Government school in Bangar, Brunei

Sultan Hassan Secondary School (Sekolah Menengah Sultan Hassan; SMSH) is a government secondary school located in Kampong Batu Apoi of Temburong District, Brunei. It is the only secondary school in the district, and the first school in the district to offer adult education in 1968.

== History ==
In 1962, the school was first established as Sultan Hassan Malay School (SMSH) in the Bruneian town of Bangar, named after Sultan Muhammad Hasan. A hostel that was planned and then under construction was delayed in 1967. As of that same year, the school had only two classes and was under the leadership of the acting principal of Sekolah Menengah Melayu Pertama (First Malay Secondary School). In c. 1972, it was renamed to Sultan Hassan Malay Secondary School. The school moved to a new building, which was built around 1984 and began operation in 1986.

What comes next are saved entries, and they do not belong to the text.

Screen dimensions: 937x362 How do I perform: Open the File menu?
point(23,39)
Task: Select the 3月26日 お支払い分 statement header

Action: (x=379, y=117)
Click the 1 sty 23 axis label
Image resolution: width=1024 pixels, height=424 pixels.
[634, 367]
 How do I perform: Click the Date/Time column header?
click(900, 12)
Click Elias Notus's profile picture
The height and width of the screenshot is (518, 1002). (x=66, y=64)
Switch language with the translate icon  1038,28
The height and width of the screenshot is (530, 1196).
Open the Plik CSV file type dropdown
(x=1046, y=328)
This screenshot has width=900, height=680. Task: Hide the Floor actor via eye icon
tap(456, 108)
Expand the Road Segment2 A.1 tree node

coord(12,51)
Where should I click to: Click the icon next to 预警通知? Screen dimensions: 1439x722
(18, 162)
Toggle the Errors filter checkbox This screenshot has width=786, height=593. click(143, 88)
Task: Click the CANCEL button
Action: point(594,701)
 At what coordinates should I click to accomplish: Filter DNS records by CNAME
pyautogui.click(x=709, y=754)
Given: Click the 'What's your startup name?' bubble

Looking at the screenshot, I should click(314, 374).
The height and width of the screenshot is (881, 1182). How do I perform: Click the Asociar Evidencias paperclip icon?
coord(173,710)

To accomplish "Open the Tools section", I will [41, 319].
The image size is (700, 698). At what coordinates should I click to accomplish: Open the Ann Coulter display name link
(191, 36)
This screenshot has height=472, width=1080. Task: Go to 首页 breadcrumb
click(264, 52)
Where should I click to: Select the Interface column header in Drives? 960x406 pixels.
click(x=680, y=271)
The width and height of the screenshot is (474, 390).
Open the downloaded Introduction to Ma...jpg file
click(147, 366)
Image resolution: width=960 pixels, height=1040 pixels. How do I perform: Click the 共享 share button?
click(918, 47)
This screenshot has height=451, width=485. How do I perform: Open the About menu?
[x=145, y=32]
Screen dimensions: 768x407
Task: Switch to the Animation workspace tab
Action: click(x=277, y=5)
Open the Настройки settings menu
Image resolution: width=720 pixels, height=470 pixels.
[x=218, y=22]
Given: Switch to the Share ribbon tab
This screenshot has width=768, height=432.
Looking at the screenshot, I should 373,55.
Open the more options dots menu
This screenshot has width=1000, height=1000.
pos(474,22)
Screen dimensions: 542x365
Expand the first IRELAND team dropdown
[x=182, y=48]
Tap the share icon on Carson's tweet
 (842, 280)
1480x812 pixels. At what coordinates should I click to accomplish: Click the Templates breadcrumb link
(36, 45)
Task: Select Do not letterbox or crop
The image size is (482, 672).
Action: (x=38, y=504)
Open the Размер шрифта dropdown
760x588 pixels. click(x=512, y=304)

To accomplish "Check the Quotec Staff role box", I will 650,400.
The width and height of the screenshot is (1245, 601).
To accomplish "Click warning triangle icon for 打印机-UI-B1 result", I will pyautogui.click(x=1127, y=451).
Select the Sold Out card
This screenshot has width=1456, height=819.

In accordance with the National Development Plan, Abu Bakar Apong revealed plans for a new secondary school in Kampong Rataie on 12 November 2011. He clarified that after it was finished, pupils from SMSH would be able to attend. He added that the Ministry of Education was considering options and talked about efforts to keep an institution in the area, either a secondary or vocational school. He examined SMSH's facilities during his visit in response to complaints of hazardous circumstances, such as unstable soil in the administrative buildings. Classrooms were equipped with portable cabins as a safety precaution, and more cabins are planned in the future. He emphasized plans to add these new facilities and move SMSH to a single school session.

Beginning on 1 March 2023, classes would be held in the new SMSH facility in Kampong Batu Apoi. The renovation project aligned with the Ministry of Education's (MoE) long-term goals and desire to offer a more hospitable and high-quality educational infrastructure. Earlier on 20 February, the new building was turned over to the ministry. There are 714 pupils, 80 teachers, and 16 support staff members in attendance at the new building.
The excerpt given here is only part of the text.